Fakir Baykurt’un bundan sonraki yaşamı, aydınlıkla karanlık arasındaki savaşta, aydınlığın safında yılmadan mücadeleyle geçecektir.
"Yılanların Öcü" yayınlandıktan sonra ve onca başarısının ardından, Fakir Baykurt bakanlık emrine alınacak ve ardından 1962'de Indiana Üniversitesi'nde ders araçları konusunda eğitim görmek üzere Amerika’ya gönderilecektir. Yurda döndükten sonra mücadeleye kaldığı yerden devam edecek ve Türkiye Öğretmenler Sendikası'nın (TÖS) kuruluşunda görev alarak; Türkiye Öğretmen Dernekleri Milli Federasyonu (TÖMFED) Genel Başkanı olacaktır.
Yetmiş yıllık ömrüne sığdırdığı öğrencileri, şiirleri, öyküleri, romanlarıyla; yoksul köylünün, hak arayan öğretmenin, işçinin ve devrimci cumhuriyetin sesi olmayı hep sürdürdü, çünkü O “Köy Edebiyatı Hareketi” nin en önemli temsilcisiydi. Romanlarında Türkiye'deki köy yaşamını halkçı ve devrimci bir bakış açısıyla ele aldı. Köylünün bilinci ve bilinçaltındaki istekleri, tepkileri, çelişkileri onun yapıtlarının ana temasını oluşturdu.
O’nun yapıtlarına ilişkin Hasan Âli Yücel: “Edebiyatımıza giren bu köylü gençlerin üsluplarında ortak bir nokta var. Okuduğunuz zaman damağınızda bir burukluk duyuyorsunuz. Kekremsi, hatta acımsı bir tat…” Ve İsmail Hakkı Tonguç: “Güzel yazar bizim Baykurt. Onun konuşması da tatlıdır. Hele karakteri öyle sağlamdır ki dünya yerinden oynasa inançlarından vazgeçmez; hayat anlayışını değiştirmez. Sorunların çürük yanlarını bulup onları kurcalamaktan hoşlanır…” diyecektir.
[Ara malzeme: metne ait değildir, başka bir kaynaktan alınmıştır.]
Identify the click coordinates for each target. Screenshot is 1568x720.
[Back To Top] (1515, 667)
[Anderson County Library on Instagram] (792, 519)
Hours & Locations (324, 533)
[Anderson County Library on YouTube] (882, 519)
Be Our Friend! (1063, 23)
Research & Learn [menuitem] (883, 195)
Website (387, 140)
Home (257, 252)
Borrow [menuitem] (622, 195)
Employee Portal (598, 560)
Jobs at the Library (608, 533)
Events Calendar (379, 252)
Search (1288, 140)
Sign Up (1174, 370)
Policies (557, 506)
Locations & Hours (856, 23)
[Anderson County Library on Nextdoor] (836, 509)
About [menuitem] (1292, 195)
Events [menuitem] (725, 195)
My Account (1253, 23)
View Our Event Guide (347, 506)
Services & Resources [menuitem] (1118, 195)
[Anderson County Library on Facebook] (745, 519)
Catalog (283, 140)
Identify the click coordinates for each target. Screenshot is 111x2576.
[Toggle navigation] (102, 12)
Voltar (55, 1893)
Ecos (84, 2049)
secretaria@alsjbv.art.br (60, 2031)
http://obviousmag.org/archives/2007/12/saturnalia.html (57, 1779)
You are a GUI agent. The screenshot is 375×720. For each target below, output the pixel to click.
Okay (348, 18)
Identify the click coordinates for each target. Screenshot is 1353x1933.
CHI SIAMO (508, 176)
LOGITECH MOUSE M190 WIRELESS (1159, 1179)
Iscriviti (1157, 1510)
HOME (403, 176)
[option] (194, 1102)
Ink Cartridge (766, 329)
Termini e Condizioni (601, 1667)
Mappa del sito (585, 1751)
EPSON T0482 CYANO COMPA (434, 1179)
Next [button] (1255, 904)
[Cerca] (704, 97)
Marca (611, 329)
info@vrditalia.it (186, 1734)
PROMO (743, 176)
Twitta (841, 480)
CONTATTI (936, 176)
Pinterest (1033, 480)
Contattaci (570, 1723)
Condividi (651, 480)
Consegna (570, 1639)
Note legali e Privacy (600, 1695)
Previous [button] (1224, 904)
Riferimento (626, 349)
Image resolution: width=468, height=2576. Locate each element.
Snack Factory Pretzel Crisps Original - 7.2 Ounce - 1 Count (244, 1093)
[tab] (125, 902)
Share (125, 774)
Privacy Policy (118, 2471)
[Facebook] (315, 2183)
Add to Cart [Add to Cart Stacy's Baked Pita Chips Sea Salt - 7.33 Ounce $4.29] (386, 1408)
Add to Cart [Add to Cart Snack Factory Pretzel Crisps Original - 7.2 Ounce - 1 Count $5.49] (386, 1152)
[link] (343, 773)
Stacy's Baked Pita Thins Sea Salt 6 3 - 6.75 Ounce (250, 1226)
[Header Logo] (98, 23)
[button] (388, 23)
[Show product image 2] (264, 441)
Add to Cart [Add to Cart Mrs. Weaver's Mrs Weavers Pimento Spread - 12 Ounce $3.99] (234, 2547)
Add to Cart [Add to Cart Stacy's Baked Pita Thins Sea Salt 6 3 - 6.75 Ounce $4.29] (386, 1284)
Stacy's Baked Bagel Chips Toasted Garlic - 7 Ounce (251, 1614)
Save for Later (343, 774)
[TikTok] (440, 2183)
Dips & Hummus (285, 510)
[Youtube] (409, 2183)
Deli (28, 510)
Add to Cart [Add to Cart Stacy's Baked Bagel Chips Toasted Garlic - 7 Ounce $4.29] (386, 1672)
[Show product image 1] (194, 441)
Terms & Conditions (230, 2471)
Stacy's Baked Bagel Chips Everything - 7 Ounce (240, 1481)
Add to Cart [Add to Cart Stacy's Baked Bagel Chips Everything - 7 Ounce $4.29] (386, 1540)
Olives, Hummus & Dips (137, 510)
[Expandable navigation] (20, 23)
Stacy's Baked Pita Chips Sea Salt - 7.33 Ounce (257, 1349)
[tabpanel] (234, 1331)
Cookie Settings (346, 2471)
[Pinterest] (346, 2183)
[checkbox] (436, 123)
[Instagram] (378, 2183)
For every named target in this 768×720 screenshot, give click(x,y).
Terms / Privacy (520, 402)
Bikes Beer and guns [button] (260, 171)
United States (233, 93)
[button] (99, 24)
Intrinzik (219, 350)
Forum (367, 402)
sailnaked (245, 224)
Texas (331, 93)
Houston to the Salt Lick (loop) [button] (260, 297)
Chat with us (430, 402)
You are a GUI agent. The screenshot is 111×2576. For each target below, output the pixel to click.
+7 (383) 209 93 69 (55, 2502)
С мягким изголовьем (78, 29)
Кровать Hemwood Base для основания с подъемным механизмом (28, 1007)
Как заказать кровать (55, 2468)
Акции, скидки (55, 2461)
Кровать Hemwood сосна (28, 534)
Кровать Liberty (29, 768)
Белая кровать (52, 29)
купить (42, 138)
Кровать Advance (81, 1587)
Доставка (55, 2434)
Bu “konuşması tatlı, karakteri sağlam, inançlarından vazgeçmez; ödünsüz” güzel insanla 1996’da bir etkinlik için gittiğim Almanya Duisburg’da birkaç güzel gün geçirdik, bir panelde birlikte konuştuk. Meğer tedavi görür imiş, bundan hiç söz etmedik ama yeni çalışmalarından, yazacağı kitaplardan, memleketin “ahvalinden”, şiirden, aşktan, romandan çokça söz ettik. Oradaki birlikteliğimizden, özellikle paneldeki çok güzel konuşmasından bir kez daha gözlemlemiştim ki; Fakir Baykurt nerede ve hangi koşullarda yaşarsa yaşasın ülkemizin aydınlık değerlerine ve halkına sonuna kadar, sadakatle bağlıdır.
Akıl ve aydınlanma mücadelesinin bilgesi, 11 Ekim 1999’da; yirmi yıl önce aramızdan ayrıldı. Onun, onların akıttığı pınarı kurutmazsak, geliştirerek, dönüştürerek sürdürürsek, şüphesiz bu karanlıktan çok daha hızlı çıkarız. Buna da inancım tamdır!